A number of cities and cantons throughout the country want to participate in studies to best determine a regulation model that will work for them, says a statement from the Federal Council. The statement also called for changes to allow the studies to be legally conducted.
“The scientific pilot studies would be limited and restricted to specific areas,” says the government. “Participant numbers would also be limited, and minors would be excluded.” The consultations on the proposed pilot studies will go on until October 25, and interested parties can send in their comments during this time.
For Swiss medical cannabis patients, the law requires them to ask for approval from the federal health ministry, which the government says makes it harder for the 3,000 patients who use the drug to access it at all. The government asked the Swiss Interior Ministry to draft a proposal that will be ready next summer which would iron out the process, and it’s up to the Health Ministry to determine how insurance will work in the grand scheme of things.
Luxembourg Becomes Latest European Country To Legalize MMJ
Lawmakers in Luxembourg have collectively decided to support a bill that would legalize medical cannabis. The bill, which was passed on June 28, now allows the drug to be prescribed and consumed by patients suffering from chemotherapy-induced nausea, chronic pain, and muscle spasms caused by multiple sclerosis.
Although the original draft of the law says that only specialists would be legally allowed to prescribe cannabis, in the final version it states that general practitioners can prescribe it as long as they have undergone training.
Health Minister Lydia Mutsch commended the legislative support for the law. “I am pleased that the House has agreed with the bill to legalize access to cannabis for medical purposes,” she says. “The medical use of cannabis is an important step in our efforts to reduce the pain and suffering of some patients, where usual treatments do not allow it.”
Luxembourg will be importing their medical cannabis products from Canada.
It’s been a long way for Luxembourg, whose MMJ laws have been criticized in the past for being too strict. Some lawmakers are worried that because only 4 hospitals will be giving access to cannabis, those living in the rural areas will face difficulties obtaining their medicine.
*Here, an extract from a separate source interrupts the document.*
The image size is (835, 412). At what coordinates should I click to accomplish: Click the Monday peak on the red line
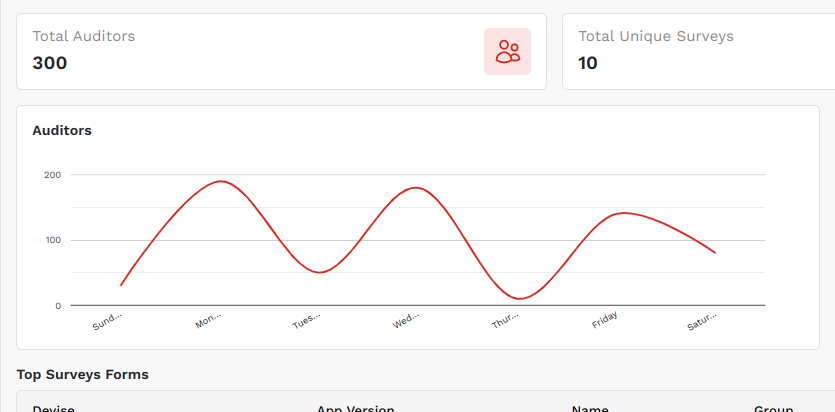(x=219, y=181)

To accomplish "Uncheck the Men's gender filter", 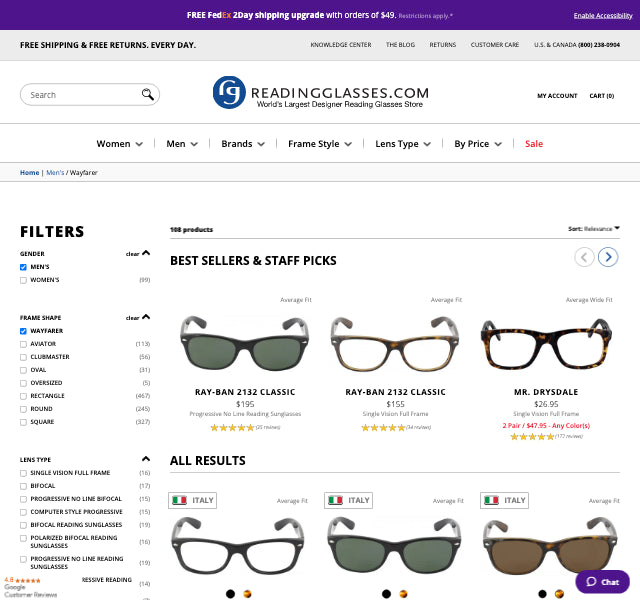I will tap(23, 267).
Red Tape Prompts Israel MMJ Growers To Set Foot In Europe
One of Israel’s newest cannabis growers is setting up shop in Europe. Together Pharma has just announced that some of their greenhouse operations will be moved to a country in the EU, although it still hasn’t been announced where exactly.
Israeli’s medical cannabis industry is facing problems caused by bureaucracy and red tape, combined with a failure to legalize laws that would allow local growers to export cannabis to mature markets abroad. These issues have left Israeli companies with no choice but to explore options abroad.
Although Israeli regulators said that they would permit cannabis exports this year, without the export regulations in place, growers who have invested in cultivation sites may end up with nothing. “The delays affect the money and the business,” says Nir Sosinky, Together Pharma’s managing director. “We don’t know what the government policy is – we can only guess,” he told the Jerusalem Post.
Israel’s Public Security Ministry is facing scrutiny for the delays, which, if continued, could mean that other growers may follow suit abroad.
Together Pharma has already signed a contract with a European Union country where they intend to build a 30,000 square foot facility, reports the Jerusalem Post.